MicroLens-100K, alongside accompanying training code, is publicly available at [https://github.com/westlake-repl/MicroLens]. Technical appendices of the paper provide additional implementation details, including data preprocessing, in-batch softmax loss formulation, and the leave-one-out evaluation protocol.

Key technical parameters for baseline experiments include:

  • Hyper-parameter grids for IDRec: learning rates in {1×105,5×105,1×104,5×104,1×103}\{1\times10^{-5}, 5\times10^{-5}, 1\times10^{-4}, 5\times10^{-4}, 1\times10^{-3}\}; embedding sizes: {64,128,256,512,1024,2048,4096}\{64, 128, 256, 512, 1024, 2048, 4096\}.
  • For VideoRec (video encoder-based methods), training is restricted to the top TT layers (the "TopT" approach) due to computational constraints.
  • Benchmarked losses include in-batch softmax, while evaluation follows leave-one-out standards prevalent for implicit feedback tasks.

Researchers are directed to the technical appendices of the original paper for detailed LaTeX expressions relevant to loss functions and experimental procedures.

6. Research Implications and Outlook

MicroLens-100K marks a significant methodological advance in public micro-video recommendation datasets due to its scale, content richness, and modal diversity.

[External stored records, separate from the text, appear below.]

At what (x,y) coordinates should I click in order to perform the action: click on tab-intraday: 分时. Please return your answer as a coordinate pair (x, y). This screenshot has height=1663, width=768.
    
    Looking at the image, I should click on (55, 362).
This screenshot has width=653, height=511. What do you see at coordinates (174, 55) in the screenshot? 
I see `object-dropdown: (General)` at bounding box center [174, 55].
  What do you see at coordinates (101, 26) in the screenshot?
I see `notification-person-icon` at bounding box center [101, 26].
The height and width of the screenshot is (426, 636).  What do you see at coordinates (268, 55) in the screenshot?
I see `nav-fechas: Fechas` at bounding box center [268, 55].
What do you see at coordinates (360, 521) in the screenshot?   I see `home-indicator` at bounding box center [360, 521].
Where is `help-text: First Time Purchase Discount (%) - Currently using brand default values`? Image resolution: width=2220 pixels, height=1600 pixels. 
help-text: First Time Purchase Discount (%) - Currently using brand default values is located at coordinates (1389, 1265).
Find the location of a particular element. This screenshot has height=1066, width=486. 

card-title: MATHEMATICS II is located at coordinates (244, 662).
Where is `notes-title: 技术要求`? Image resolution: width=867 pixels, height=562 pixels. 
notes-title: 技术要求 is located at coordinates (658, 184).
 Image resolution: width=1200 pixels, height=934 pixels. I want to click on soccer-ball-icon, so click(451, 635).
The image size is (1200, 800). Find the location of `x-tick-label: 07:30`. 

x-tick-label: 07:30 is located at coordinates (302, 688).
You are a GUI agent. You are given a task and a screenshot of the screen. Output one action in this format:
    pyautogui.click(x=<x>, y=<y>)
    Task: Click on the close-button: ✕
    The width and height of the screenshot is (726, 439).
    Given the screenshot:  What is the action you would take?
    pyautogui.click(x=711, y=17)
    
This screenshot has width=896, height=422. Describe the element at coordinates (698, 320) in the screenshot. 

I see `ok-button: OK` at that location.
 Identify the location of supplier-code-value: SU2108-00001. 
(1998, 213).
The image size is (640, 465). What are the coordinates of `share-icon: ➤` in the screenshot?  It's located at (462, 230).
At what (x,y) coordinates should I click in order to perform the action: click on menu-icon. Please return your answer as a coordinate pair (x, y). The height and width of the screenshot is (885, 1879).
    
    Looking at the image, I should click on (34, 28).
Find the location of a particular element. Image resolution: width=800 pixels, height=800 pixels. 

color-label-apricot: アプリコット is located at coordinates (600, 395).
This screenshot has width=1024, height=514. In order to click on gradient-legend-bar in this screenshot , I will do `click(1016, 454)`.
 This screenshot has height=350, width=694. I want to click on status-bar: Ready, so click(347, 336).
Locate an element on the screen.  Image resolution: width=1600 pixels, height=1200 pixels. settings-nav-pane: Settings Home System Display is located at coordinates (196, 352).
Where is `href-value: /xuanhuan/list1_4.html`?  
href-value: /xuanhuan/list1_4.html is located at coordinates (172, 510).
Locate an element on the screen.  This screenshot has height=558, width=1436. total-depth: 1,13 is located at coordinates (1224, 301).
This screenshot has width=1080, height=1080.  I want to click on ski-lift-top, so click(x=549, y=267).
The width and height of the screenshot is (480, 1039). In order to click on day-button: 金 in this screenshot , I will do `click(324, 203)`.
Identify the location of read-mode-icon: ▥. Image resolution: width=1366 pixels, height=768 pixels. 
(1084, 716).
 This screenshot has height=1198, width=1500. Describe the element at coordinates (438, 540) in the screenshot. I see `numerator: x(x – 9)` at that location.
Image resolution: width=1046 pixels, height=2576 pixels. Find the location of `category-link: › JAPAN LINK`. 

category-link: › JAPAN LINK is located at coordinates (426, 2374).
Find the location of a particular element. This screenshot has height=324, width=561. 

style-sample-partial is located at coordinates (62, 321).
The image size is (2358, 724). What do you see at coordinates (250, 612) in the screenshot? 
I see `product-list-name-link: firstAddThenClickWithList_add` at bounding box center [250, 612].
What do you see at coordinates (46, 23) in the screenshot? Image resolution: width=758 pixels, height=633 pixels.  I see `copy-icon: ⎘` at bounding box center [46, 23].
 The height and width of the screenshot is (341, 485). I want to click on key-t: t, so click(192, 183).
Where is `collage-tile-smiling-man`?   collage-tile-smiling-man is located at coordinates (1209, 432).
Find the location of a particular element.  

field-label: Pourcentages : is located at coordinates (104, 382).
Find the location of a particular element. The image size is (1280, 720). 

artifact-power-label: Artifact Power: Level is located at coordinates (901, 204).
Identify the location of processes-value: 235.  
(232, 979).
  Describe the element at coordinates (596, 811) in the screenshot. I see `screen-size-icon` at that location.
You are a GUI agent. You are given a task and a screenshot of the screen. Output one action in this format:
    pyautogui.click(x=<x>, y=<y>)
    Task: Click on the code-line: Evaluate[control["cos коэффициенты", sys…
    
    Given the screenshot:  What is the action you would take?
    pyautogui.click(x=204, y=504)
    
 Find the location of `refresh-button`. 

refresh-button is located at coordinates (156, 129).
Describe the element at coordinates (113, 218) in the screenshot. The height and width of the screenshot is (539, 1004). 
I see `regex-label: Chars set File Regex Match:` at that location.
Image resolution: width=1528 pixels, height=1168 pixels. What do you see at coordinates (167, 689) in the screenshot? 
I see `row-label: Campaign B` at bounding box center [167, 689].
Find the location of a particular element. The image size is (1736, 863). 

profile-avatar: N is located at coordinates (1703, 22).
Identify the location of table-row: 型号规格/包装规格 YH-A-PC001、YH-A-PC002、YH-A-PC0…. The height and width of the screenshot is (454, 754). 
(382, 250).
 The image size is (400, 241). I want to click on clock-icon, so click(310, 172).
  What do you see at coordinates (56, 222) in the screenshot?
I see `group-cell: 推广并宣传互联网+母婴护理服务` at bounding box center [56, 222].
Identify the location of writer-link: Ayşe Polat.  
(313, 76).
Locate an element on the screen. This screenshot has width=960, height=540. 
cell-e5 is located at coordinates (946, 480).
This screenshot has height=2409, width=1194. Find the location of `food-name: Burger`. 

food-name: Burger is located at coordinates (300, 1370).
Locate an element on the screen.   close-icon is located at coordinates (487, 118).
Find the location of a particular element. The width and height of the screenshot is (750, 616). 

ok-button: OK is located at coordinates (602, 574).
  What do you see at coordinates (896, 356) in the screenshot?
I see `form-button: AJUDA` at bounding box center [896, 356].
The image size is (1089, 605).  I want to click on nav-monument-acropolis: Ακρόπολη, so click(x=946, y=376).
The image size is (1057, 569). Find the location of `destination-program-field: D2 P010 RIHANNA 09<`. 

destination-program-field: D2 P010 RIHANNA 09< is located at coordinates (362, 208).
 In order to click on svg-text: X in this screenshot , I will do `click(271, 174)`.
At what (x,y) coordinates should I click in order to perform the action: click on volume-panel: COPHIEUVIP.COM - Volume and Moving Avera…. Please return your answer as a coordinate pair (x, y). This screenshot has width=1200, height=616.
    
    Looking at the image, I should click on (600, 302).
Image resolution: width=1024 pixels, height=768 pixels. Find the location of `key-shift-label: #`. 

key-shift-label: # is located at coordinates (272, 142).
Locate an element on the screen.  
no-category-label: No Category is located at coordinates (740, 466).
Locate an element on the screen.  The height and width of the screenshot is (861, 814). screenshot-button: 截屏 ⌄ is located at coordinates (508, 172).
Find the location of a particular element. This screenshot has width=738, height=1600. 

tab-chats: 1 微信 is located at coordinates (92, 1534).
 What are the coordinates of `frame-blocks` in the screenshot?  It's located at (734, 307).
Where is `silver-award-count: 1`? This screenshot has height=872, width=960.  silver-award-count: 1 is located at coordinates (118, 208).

Its design encourages the development and empirical evaluation of next-generation models that transcend traditional ID-based recommendation, foregrounding the importance of raw content ingestion and cross-modal signal integration.

By unifying collaborative filtering, content modeling, and video understanding within a common data and evaluation framework, MicroLens-100K enables meaningful progress on open challenges such as content-cold start, cross-modal alignment, and the transferability of classification-based video encoders to user preference modeling.

This dataset provides a critical resource for exploring intersections of recommendation and video understanding research, serving as both a benchmark and a foundational pre-training corpus for subsequent advances in multimodal recommender system development (Ni et al., 2023).